As an example of the effects of the patch, one system with a large amount of
disks went from over 30 seconds to shut down to less than 5.

The specific driver changes are the roughest part of this patchset. But the
acceptability of the core async functionality is critical.
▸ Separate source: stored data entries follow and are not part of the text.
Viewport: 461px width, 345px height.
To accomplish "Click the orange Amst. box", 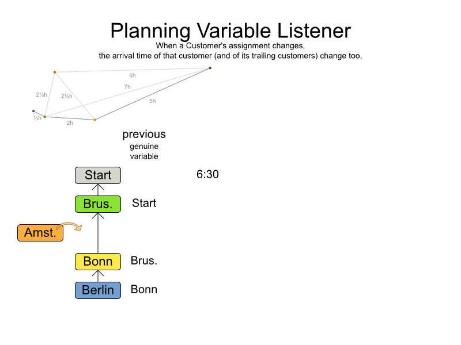I will coord(40,233).
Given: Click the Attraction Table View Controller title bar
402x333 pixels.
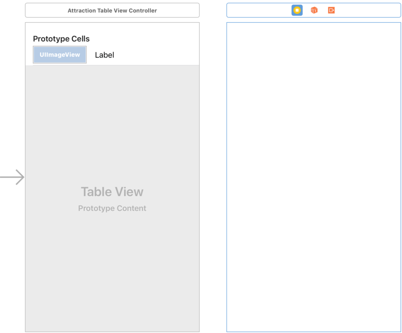Looking at the screenshot, I should click(x=112, y=10).
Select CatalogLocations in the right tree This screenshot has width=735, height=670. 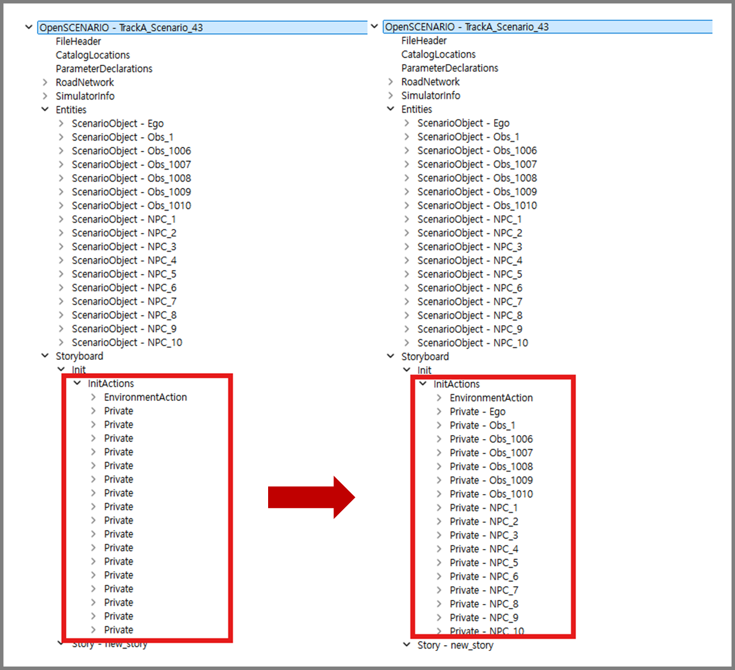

Any feedback on
flaws or improvements is appreciated.

David Jeffery (6):
minimal async shutdown infrastructure
Improve ability to perform async shutdown in parallel
pci bus async shutdown support
pci nvme async shutdown support
scsi mid layer support for async command submit
sd: async cache flush on shutdown

drivers/base/base.h | 1 +
drivers/base/core.c | 149 +++++++++++++++++++++++++++++++++-
drivers/nvme/host/core.c | 26 ++++--
drivers/nvme/host/nvme.h | 2 +
drivers/nvme/host/pci.c | 53 +++++++++++-
drivers/pci/pci-driver.c | 24 +++++-
drivers/scsi/scsi_lib.c | 138 ++++++++++++++++++++++++-------
drivers/scsi/sd.c | 66 +++++++++++++--
drivers/scsi/sd.h | 2 +
include/linux/device/bus.h | 8 +-
include/linux/device/driver.h | 7 ++
include/linux/pci.h | 4 +
include/scsi/scsi_device.h | 8 ++
13 files changed, 439 insertions(+), 49 deletions(-)

--
2.43.0



2024-02-07 18:47:26

by David Jeffery

[permalink] [raw]
Subject: [RFC PATCH 3/6] pci bus async shutdown support

Add async shutdown shutdown fields and Convert pci's shutdown logic into
async shutdown calls so that individual pci device drivers can implement
async shutdown.

Signed-off-by: David Jeffery <[email protected]>
Tested-by: Laurence Oberman <[email protected]>

---
drivers/pci/pci-driver.c | 24 ++++++++++++++++++++++--
include/linux/pci.h | 4 ++++
2 files changed, 26 insertions(+), 2 deletions(-)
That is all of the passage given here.